[Start of Attachment]
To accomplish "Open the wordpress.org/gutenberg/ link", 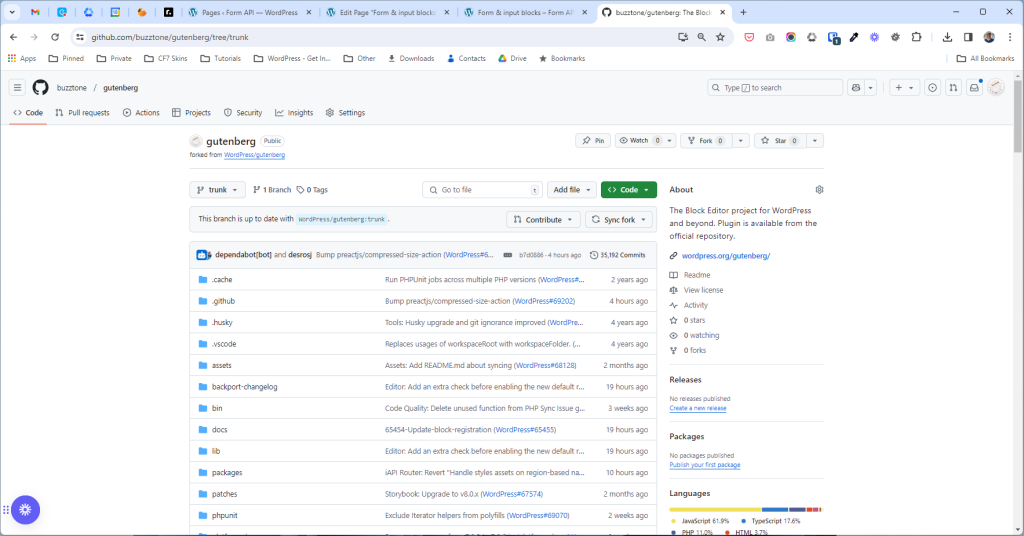I will [x=725, y=256].
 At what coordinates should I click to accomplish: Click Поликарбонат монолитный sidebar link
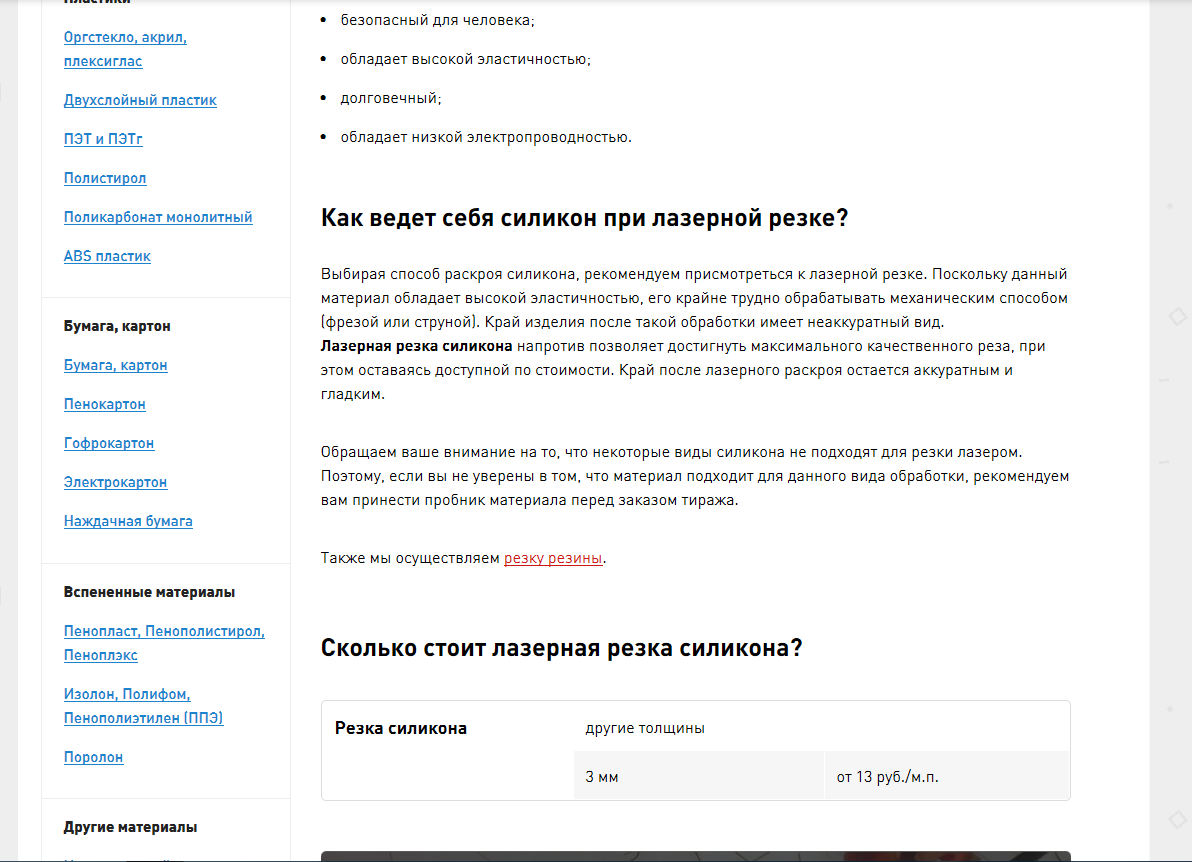tap(158, 217)
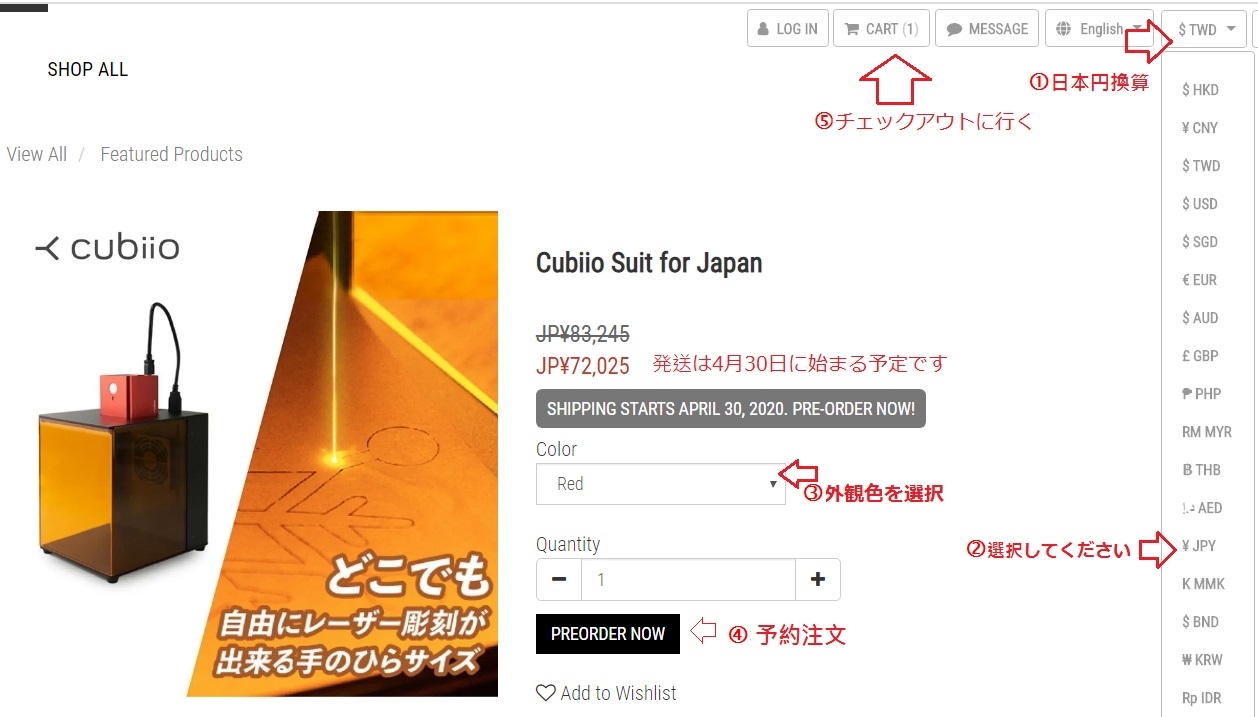Decrease quantity with the minus button
The image size is (1258, 717).
[559, 579]
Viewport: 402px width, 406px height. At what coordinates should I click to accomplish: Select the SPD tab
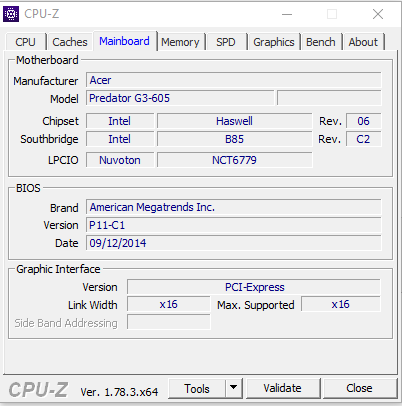tap(226, 42)
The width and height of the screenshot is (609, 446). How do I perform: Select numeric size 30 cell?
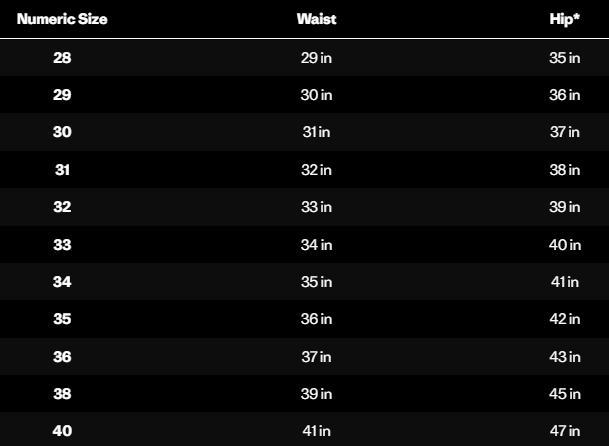pos(62,132)
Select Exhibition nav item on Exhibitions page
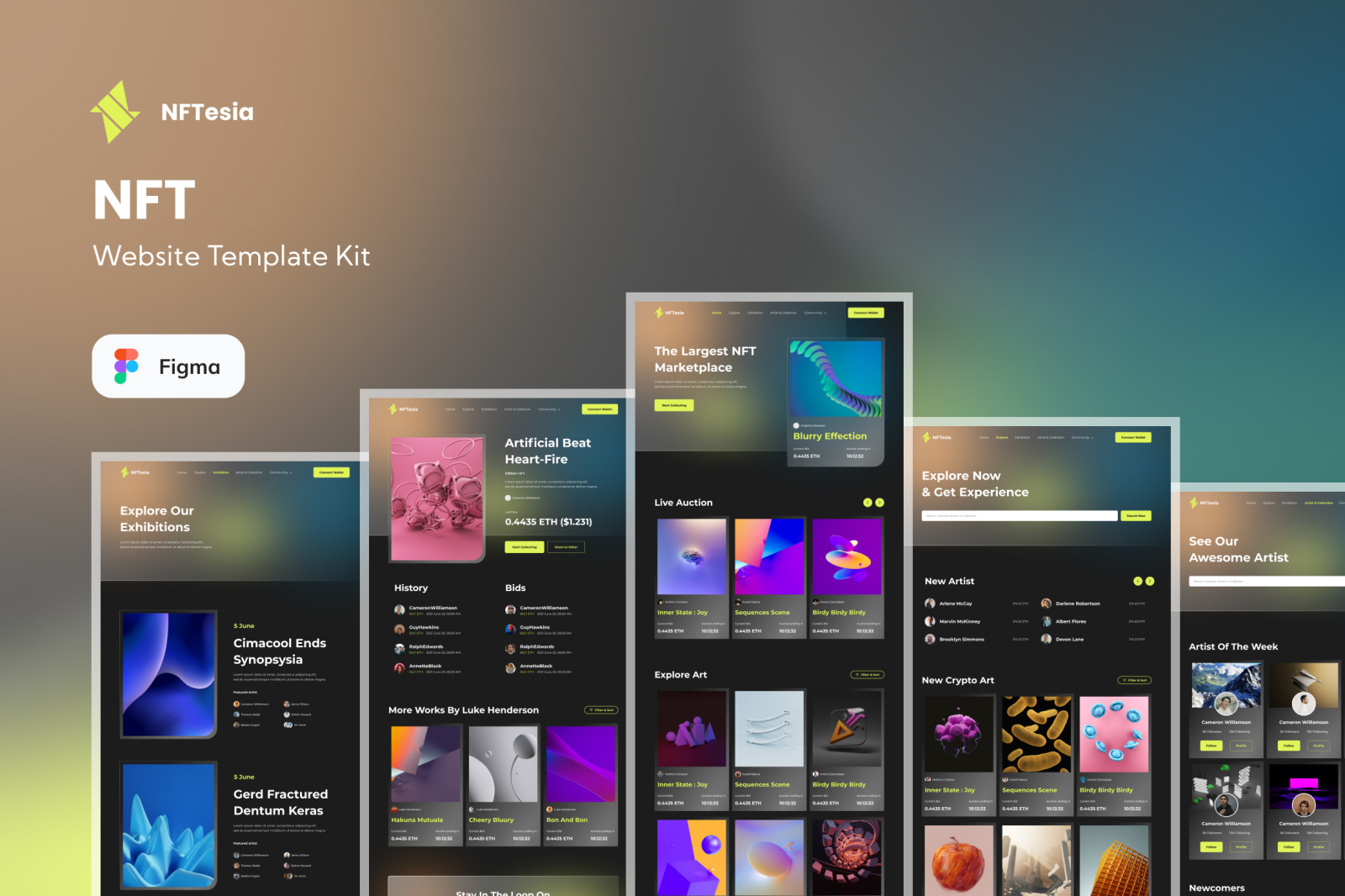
[End of Attachment]
> Problem description
Without any pictures, please write out the lines from the one containing "The width and" through the final line of the data, exactly and inclusive of both ends.

> Task output
The width and height of the screenshot is (609, 446). How do I perform: Select numeric size 30 cell?
pos(62,132)
Select Exhibition nav item on Exhibitions page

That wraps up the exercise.